-- Start --

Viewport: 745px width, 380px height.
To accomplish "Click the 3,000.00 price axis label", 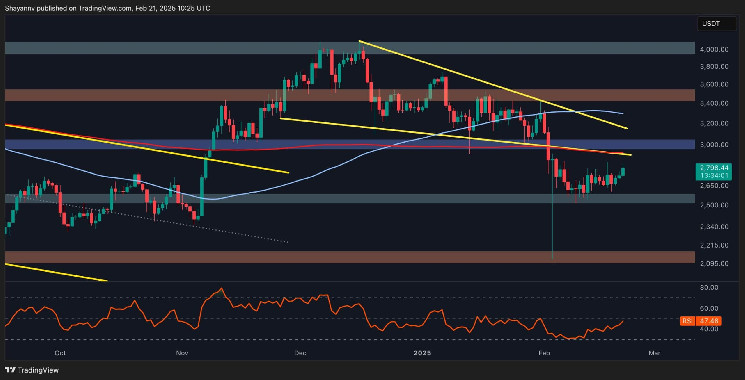I will [x=710, y=144].
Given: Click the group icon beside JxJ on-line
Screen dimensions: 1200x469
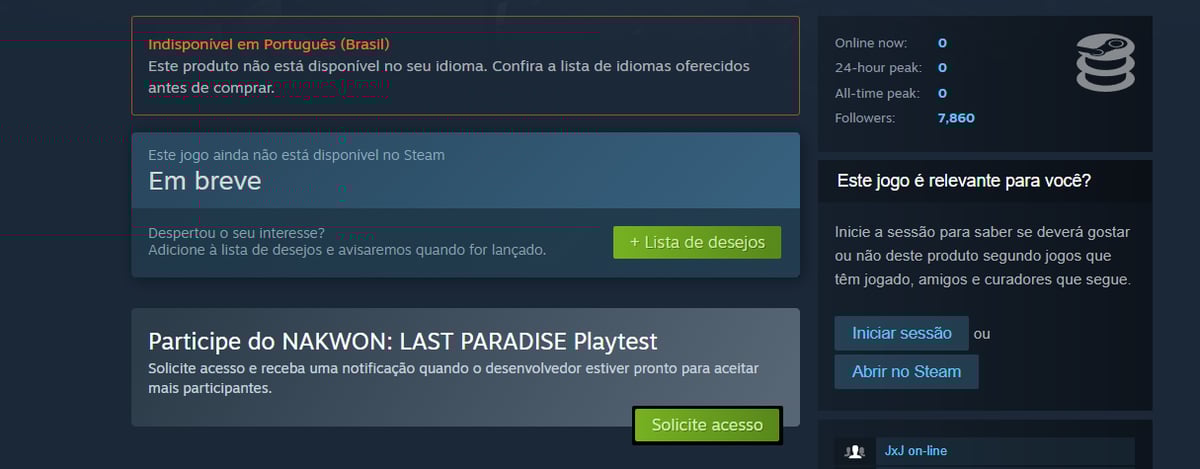Looking at the screenshot, I should click(x=855, y=452).
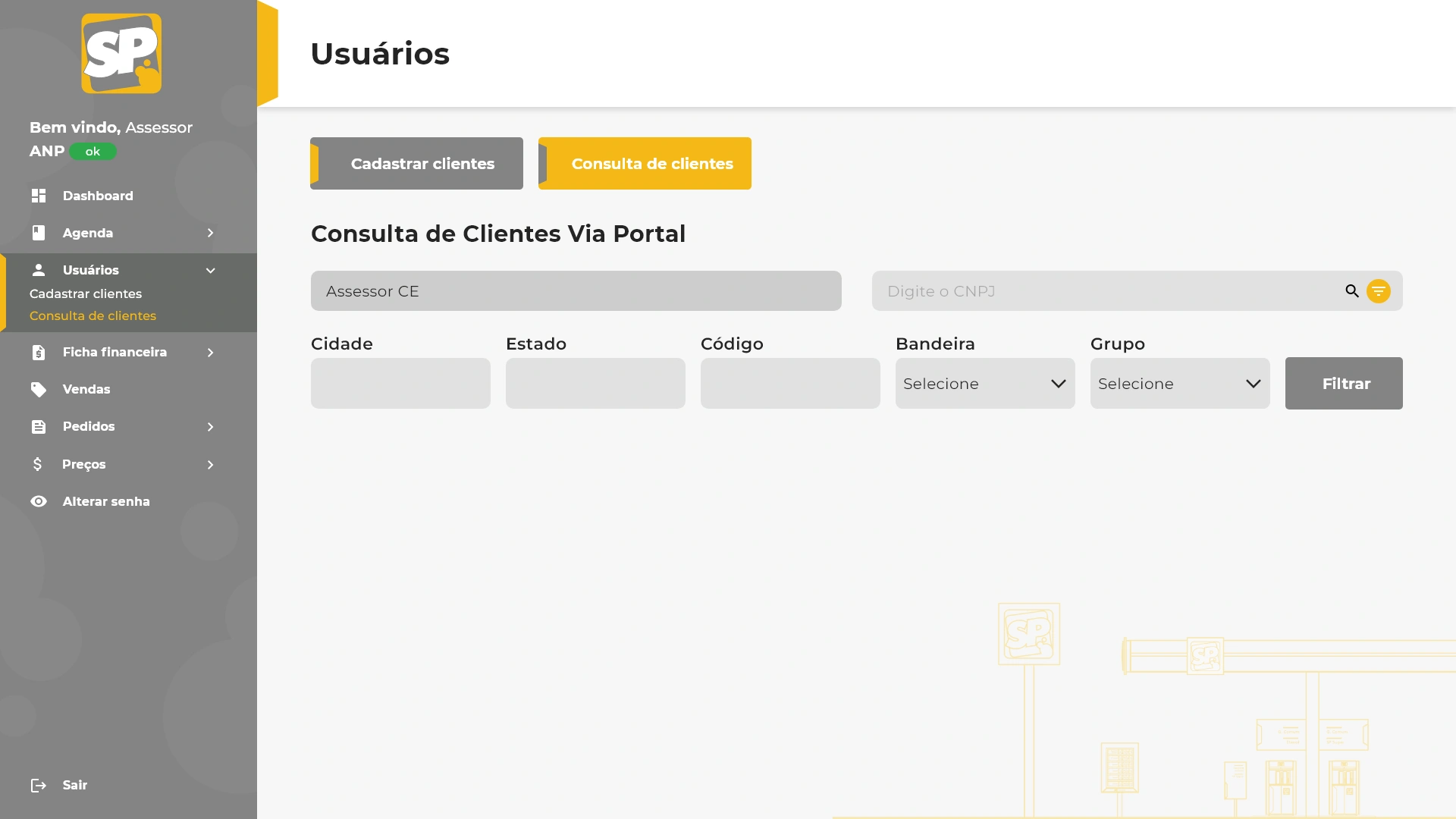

-- End --

- **Aim of the task**: Please update everything from the line containing "Given: Click the" down to the end of the records, replacing "group icon" with "people icon" and leaving all else unchanged. Leave the pictures out of your answer.

- **Exercise solution**:
Given: Click the people icon beside JxJ on-line
Screen dimensions: 1200x469
Looking at the screenshot, I should click(x=855, y=452).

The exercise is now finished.